▶ **Stated task**:
Find each line in the items below that contains the word "resolution" and copy it.
==== Records shown ====
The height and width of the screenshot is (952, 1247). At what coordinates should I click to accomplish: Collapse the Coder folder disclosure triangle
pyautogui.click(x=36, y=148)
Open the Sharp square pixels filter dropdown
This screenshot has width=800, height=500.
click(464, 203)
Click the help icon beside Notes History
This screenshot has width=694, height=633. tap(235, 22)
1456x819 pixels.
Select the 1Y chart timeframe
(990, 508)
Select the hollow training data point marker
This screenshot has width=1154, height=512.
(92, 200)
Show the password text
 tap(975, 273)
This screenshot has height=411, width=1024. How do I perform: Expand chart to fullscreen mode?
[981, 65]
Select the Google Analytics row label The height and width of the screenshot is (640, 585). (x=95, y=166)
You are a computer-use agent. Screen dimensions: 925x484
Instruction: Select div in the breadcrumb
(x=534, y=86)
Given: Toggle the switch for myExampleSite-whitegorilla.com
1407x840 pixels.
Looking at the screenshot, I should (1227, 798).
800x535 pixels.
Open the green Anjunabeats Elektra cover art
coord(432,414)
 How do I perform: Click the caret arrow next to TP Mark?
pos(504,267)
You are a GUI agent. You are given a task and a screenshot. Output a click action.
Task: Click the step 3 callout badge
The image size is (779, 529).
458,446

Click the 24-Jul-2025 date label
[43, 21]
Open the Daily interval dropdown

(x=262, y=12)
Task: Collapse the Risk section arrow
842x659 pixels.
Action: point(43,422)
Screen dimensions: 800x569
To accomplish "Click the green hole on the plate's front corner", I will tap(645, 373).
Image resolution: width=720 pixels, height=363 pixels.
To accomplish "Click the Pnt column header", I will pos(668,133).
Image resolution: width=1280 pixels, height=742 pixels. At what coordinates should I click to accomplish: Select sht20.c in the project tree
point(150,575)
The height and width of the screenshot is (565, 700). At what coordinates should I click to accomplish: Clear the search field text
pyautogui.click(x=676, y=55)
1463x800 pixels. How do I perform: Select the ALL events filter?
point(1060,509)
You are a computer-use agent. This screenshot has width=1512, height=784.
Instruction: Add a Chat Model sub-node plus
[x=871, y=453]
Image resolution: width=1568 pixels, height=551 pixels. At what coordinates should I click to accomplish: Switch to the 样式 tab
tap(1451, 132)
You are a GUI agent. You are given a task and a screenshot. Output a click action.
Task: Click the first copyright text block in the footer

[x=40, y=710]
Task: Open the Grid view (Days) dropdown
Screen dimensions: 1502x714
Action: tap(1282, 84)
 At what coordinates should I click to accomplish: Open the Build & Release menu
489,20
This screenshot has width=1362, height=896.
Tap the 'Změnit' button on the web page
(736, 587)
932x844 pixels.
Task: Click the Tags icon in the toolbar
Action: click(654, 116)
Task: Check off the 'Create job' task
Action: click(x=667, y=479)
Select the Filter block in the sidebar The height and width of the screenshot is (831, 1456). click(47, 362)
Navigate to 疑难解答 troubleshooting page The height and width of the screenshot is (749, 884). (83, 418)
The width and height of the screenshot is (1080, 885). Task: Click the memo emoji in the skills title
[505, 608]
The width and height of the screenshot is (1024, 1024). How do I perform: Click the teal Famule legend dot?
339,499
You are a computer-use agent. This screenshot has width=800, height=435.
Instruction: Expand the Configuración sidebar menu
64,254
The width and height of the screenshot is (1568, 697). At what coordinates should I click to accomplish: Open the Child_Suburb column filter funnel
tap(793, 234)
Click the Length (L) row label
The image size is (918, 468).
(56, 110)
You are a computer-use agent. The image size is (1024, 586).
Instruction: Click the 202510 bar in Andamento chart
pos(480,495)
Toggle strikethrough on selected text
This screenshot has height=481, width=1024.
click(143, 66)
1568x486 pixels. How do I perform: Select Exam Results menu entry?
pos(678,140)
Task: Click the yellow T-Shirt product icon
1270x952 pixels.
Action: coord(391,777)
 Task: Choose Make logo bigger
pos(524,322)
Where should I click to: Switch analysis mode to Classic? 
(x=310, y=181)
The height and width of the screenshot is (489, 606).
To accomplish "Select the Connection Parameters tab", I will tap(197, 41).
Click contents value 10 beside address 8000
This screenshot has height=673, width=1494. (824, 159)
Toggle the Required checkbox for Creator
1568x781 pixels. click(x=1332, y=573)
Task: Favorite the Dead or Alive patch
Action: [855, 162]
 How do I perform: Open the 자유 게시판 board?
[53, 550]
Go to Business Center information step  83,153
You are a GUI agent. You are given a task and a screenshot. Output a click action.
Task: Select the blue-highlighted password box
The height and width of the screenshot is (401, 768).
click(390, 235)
====
▶ **Written reply**:
Image resolution: width=720 pixels, height=363 pixels.
Image resolution: width=1280 pixels, height=742 pixels. At what coordinates should I click to accomplish: Select sht20.c in the project tree
Image resolution: width=1568 pixels, height=551 pixels. At what coordinates should I click to accomplish: Switch to the 样式 tab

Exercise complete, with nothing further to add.